--- Listed records Enclosed Below ---

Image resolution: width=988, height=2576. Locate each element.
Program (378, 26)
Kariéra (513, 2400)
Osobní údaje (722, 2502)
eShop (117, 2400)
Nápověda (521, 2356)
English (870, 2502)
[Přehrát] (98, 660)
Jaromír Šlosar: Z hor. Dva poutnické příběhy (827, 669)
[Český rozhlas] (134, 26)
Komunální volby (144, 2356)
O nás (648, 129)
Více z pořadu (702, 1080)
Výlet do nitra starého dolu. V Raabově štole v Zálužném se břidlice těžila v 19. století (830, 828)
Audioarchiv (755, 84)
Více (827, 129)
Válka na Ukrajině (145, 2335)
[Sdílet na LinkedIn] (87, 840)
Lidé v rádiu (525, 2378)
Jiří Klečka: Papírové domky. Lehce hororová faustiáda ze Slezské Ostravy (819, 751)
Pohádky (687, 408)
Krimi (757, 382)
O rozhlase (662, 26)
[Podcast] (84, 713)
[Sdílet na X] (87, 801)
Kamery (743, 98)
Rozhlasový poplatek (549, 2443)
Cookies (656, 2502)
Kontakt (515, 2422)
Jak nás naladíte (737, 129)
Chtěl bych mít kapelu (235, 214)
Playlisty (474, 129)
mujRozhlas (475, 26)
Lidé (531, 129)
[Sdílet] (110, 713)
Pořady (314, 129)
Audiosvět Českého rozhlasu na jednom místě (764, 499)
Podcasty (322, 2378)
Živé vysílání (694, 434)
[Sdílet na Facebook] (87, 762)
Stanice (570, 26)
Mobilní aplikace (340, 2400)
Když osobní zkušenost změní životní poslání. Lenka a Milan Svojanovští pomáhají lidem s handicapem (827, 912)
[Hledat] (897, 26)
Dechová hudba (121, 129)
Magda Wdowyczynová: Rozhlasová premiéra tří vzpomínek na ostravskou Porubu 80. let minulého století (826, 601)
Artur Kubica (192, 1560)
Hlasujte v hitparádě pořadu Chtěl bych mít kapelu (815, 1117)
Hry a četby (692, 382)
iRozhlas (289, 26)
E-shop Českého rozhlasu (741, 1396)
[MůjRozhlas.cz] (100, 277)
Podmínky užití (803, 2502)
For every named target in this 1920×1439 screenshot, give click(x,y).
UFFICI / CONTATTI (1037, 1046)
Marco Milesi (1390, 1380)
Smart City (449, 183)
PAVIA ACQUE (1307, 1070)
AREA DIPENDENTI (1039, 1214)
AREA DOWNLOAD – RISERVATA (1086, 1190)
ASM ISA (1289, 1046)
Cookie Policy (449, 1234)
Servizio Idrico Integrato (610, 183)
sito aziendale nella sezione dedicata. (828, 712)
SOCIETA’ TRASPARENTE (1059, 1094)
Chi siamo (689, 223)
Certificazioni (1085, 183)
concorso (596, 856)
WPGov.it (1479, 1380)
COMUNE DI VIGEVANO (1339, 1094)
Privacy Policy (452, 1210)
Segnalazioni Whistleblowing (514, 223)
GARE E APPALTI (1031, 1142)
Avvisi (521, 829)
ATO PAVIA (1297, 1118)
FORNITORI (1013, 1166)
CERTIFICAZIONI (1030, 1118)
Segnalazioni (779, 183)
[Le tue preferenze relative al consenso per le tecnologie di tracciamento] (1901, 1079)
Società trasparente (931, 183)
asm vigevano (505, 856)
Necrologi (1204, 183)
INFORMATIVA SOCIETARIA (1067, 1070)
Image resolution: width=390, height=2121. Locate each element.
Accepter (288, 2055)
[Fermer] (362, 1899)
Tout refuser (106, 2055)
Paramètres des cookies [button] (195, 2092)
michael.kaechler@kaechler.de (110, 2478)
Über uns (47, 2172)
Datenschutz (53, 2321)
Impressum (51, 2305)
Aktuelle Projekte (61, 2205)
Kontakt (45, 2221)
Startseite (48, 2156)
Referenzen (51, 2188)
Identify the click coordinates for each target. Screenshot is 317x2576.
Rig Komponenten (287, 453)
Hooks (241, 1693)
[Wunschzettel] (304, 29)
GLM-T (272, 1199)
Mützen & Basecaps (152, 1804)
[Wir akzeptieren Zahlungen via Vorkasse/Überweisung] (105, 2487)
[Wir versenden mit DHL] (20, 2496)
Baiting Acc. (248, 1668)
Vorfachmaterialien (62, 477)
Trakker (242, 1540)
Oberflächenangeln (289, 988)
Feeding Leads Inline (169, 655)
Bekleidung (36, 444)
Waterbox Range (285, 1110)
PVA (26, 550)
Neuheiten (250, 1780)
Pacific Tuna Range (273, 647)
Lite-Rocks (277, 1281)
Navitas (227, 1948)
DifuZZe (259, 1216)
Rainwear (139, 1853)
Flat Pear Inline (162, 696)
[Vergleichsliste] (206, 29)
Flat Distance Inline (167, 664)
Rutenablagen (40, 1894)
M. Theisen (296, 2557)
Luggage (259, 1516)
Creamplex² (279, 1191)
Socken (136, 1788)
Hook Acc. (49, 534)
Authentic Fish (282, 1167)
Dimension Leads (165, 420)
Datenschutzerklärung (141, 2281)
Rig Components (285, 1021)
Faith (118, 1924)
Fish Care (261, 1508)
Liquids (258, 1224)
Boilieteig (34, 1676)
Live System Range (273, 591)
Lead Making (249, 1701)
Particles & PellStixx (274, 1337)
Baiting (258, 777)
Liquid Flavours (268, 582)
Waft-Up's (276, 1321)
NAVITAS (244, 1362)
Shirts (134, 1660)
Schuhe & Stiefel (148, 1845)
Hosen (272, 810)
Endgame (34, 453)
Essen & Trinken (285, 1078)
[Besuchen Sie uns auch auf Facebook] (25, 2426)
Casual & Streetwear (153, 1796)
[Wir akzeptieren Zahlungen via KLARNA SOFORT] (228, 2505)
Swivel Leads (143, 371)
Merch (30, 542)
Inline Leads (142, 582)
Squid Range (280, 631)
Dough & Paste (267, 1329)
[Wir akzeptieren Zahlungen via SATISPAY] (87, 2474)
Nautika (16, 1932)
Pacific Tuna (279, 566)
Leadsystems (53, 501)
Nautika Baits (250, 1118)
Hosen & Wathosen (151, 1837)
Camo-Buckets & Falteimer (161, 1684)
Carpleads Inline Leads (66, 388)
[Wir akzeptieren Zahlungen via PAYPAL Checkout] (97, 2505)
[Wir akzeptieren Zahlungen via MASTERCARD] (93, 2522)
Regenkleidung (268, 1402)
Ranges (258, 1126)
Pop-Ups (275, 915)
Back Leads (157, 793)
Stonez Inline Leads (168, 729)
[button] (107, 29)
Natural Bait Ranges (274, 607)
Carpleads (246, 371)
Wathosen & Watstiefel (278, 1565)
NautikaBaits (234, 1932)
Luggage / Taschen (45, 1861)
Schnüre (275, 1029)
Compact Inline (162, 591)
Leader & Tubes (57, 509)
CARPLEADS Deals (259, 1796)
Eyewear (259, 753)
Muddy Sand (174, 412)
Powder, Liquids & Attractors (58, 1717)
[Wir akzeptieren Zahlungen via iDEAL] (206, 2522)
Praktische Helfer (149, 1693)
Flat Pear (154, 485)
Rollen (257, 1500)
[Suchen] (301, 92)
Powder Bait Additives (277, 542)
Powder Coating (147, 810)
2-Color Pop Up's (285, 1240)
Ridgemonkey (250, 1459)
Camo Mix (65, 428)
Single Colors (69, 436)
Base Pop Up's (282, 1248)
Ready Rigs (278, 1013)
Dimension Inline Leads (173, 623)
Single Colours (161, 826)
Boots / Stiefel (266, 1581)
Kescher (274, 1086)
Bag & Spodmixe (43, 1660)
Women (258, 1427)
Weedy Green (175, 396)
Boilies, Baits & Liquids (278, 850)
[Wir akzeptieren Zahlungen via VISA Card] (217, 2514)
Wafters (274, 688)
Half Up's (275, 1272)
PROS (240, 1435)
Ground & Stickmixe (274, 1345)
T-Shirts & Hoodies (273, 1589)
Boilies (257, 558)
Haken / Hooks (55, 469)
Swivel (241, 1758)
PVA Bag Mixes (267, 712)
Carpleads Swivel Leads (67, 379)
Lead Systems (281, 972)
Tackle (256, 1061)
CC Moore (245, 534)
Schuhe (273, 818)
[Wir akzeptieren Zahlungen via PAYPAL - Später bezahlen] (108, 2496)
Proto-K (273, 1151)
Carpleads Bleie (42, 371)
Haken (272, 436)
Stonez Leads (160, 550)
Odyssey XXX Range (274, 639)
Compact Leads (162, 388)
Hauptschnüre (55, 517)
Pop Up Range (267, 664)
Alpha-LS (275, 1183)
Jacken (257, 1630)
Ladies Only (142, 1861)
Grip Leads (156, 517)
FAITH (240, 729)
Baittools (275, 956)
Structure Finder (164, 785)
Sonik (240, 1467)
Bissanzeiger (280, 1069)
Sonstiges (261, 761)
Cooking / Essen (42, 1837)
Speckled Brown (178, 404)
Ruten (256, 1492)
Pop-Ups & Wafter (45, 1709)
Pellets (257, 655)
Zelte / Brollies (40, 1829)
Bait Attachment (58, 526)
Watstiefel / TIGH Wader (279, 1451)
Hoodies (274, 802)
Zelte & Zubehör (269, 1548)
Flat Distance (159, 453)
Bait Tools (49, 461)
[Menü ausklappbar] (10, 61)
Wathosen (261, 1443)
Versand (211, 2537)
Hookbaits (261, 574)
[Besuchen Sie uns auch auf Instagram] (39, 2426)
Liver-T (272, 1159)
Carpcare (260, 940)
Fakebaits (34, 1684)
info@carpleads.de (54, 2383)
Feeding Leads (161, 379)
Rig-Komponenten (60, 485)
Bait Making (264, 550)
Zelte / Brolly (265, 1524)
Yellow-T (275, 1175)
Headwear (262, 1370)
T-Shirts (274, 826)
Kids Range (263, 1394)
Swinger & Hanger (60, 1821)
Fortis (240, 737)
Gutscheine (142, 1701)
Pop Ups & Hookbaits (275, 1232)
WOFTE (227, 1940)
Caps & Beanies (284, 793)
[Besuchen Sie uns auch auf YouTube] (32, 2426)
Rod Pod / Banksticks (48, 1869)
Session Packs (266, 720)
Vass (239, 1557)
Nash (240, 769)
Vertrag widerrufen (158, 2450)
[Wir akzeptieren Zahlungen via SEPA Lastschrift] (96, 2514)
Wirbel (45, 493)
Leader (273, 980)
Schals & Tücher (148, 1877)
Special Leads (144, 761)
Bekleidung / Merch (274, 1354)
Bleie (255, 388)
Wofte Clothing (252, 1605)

--- End of Enclosed Listed records ---

Reproduce, exactly and only, the lines running from the one with "[Wir akzeptieren Zahlungen via SEPA" to the end of the listing above.

## Result of the exercise:
[Wir akzeptieren Zahlungen via SEPA Lastschrift] (96, 2514)
Wirbel (45, 493)
Leader (273, 980)
Schals & Tücher (148, 1877)
Special Leads (144, 761)
Bekleidung / Merch (274, 1354)
Bleie (255, 388)
Wofte Clothing (252, 1605)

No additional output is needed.